Reputation: 9092
Just wondering if its worth it to make a monolithic loop function or just add loops were they're needed.
The big loop option would just be a loop of callbacks that are added dynamically with an add function.
adding a function would look like this
setLoop(function(){
alert('hahaha! I\'m a really annoying loop that bugs you every tenth of a second');
});
setLoop would add the function to the monolithic loop.
so is the is worth anything in performance or should I just stick to lots of little loops using setInterval?
heres the game
http://thinktankdesign.ca/metropolis/
and all of its libraries
http://thinktankdesign.ca/metropolis/scripts/base.js
http://thinktankdesign.ca/metropolis/scripts/menu.js
http://thinktankdesign.ca/metropolis/scripts/grid.js
http://thinktankdesign.ca/metropolis/scripts/cursor.js
http://thinktankdesign.ca/metropolis/scripts/game_logic/controls.js
http://thinktankdesign.ca/metropolis/scripts/game_logic/automata.js
if I stick to individual loops there will be thousands of them because of the number of animation loops.

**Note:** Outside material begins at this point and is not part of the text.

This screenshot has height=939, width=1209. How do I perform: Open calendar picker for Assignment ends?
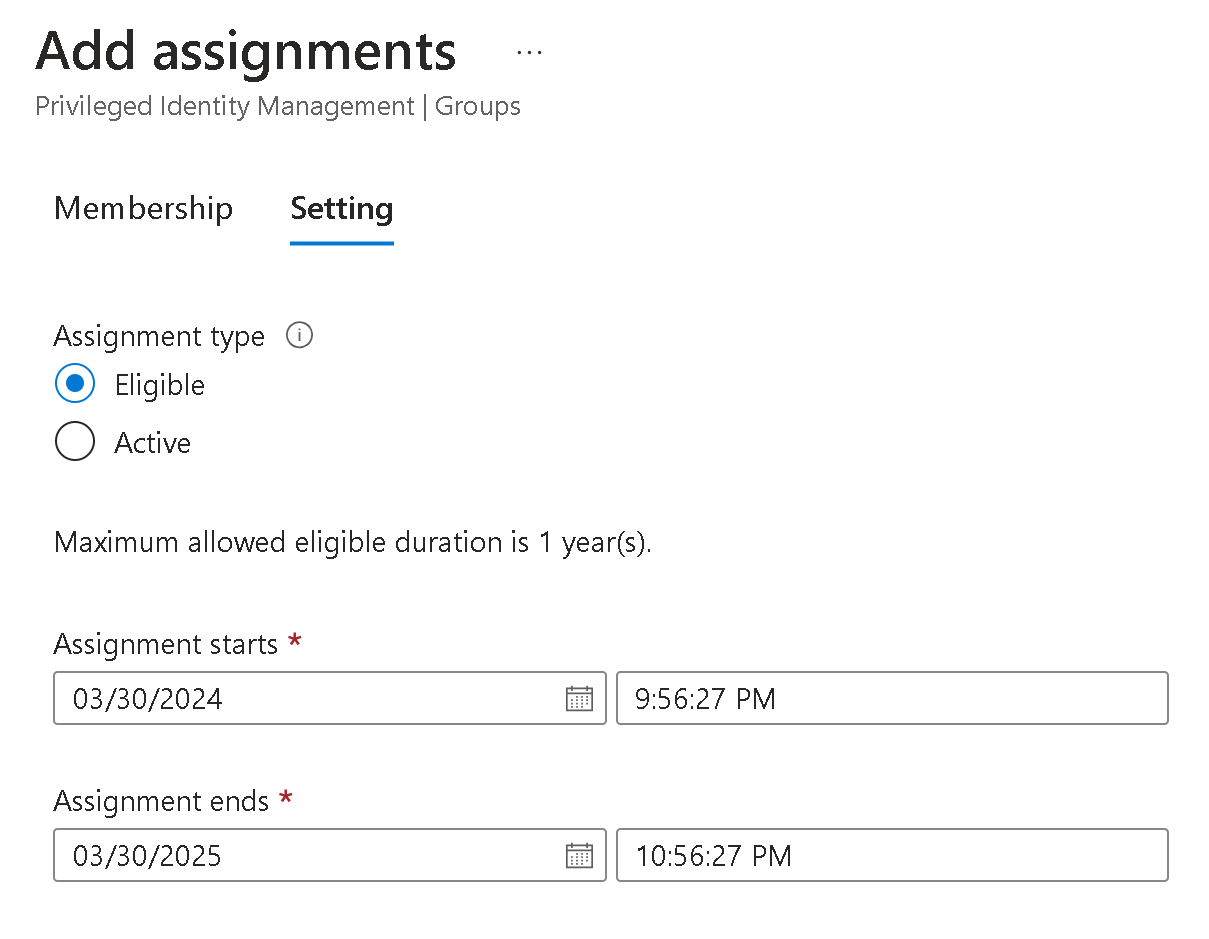(x=579, y=855)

The game is a tower builder and complicated things like elevators and cars/peds. Not to mention loops for the automata, controlling events such as VIPs and fires and such. When functional (a year or two) it will be a lot like Sim Tower but iso-metric instead of a side scroller.
Upvotes: 5
Views: 773
Reputation:
Your question is impossible to answer correctly without sufficient details:
Without sufficient details every answer is correct, thereby rendering your question pointless.
Upvotes: 0
Reputation: 526723
Having them all scheduled separately means that things can happen (like processing user interaction events, et cetera) in between some of the sub-tasks occurring and others. With one big monolithic loop, each cycle of the loop will execute everything on that cycle before returning control back to user input. Thus, if you're truly doing a lot of things it's probably better to schedule them independently to allow the browser to be "smarter" about what to do when.

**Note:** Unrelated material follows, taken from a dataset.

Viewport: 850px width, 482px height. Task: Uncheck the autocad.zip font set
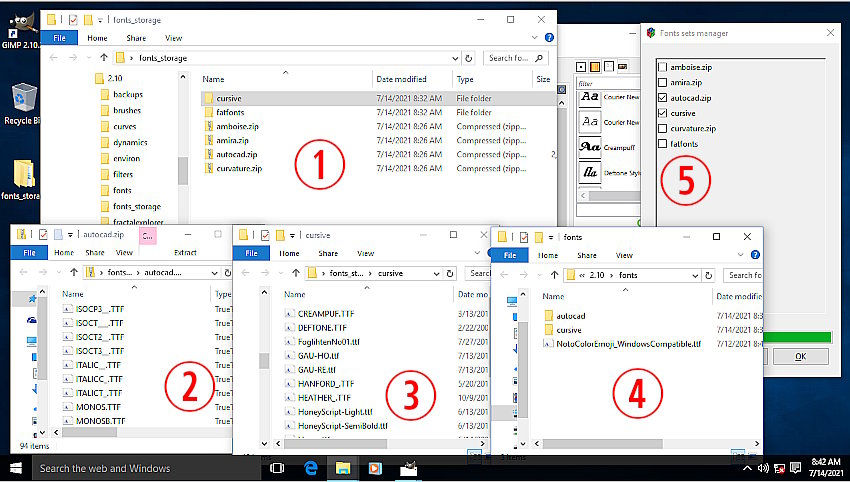click(663, 98)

The exception would be if you actually intend/require that all of the things happening in the same "cycle" occur without offset from one another, in which case the "big loop" approach would be required to guarantee they all trigger at the exact same time (or at least, as close together as execution time permits).
Upvotes: 3
Reputation: 63126
I would imagine that you can just use setInterval, keeping the individual loops with control over each one is going to give you better flexibility, unless EVERY single item needs to be queued, but even at that point I don't see where you would get a performance improvement from this that would matter.